Easiest way is to use DAPI

Think DAPI would stain DNA rather than alginiate- based biofilm and the lectins identified would not bind alginate biofilm.  suggest you try alcian blue

e.g http://www.ncbi.nlm.nih.gov/pubmed/23039893

 It will certainly visualize, check literature to see if it can be used quantitatively as well.,

Thank you all for your suggestions. I totally agree with Phils, DAPI would stain only nuclei and frustules (present in diatoms,although not in cyanobacteria to my knowledge). My main challenge here would be to able to avoid interference with the Alginate used for constructing my artificial biofilms.

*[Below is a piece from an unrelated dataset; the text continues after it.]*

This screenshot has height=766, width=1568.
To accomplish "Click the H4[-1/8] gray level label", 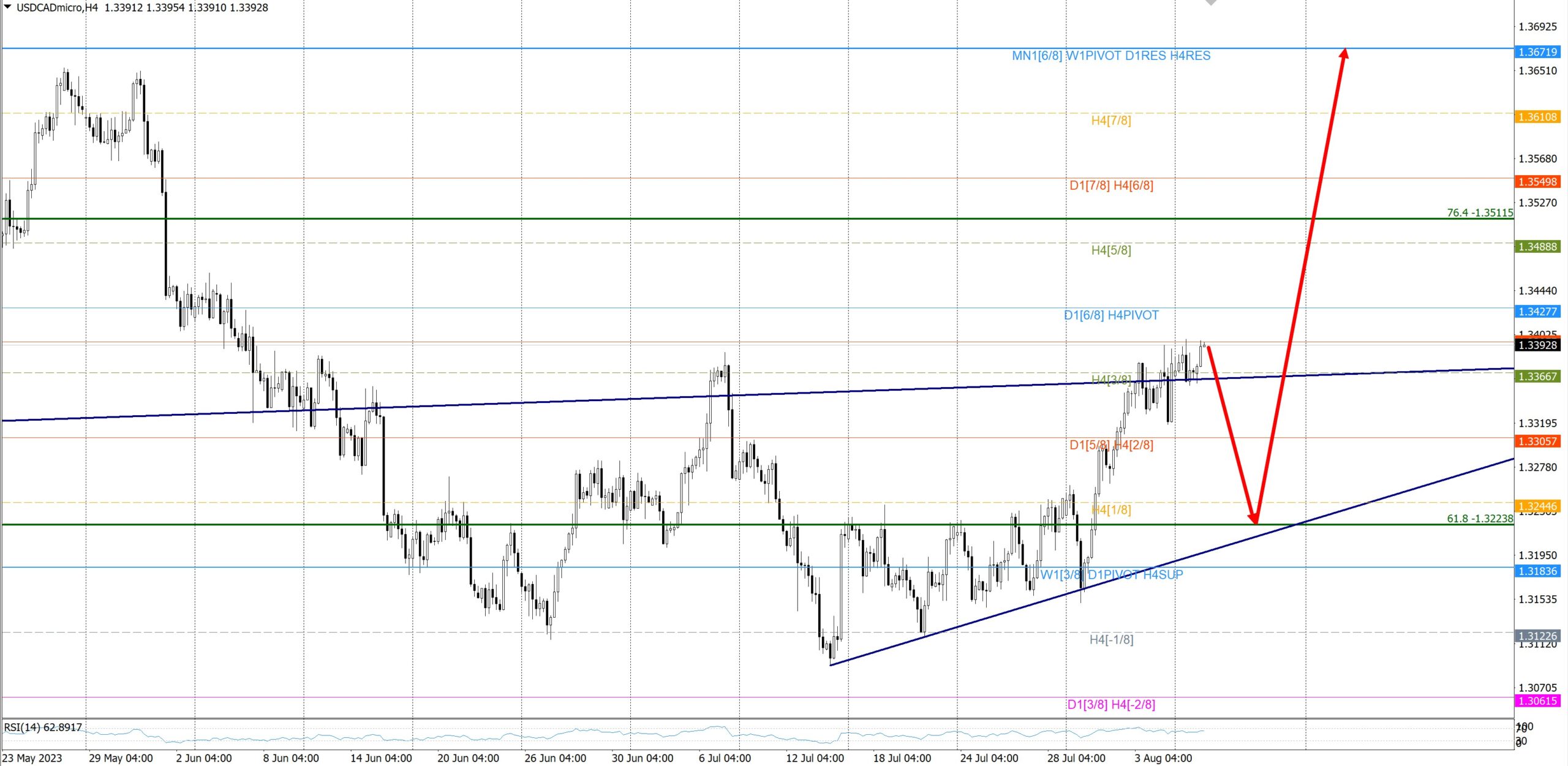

The best is to study the samples with Low Temperature scanning electron microscopy

It depends on what you want to measure.  Bulk EPS can be visualized by exclusion of a dye, like flourescein under confocal.  Specific sugars can be targeted as Pol suggested above.  Look up John Lawrence on this site, he has done a lot of biofilm work and you may find some interesting techniques there.  FYI, DAPI stains DNA, so all prokaryote cells and all eukaryotic nuclei would light up.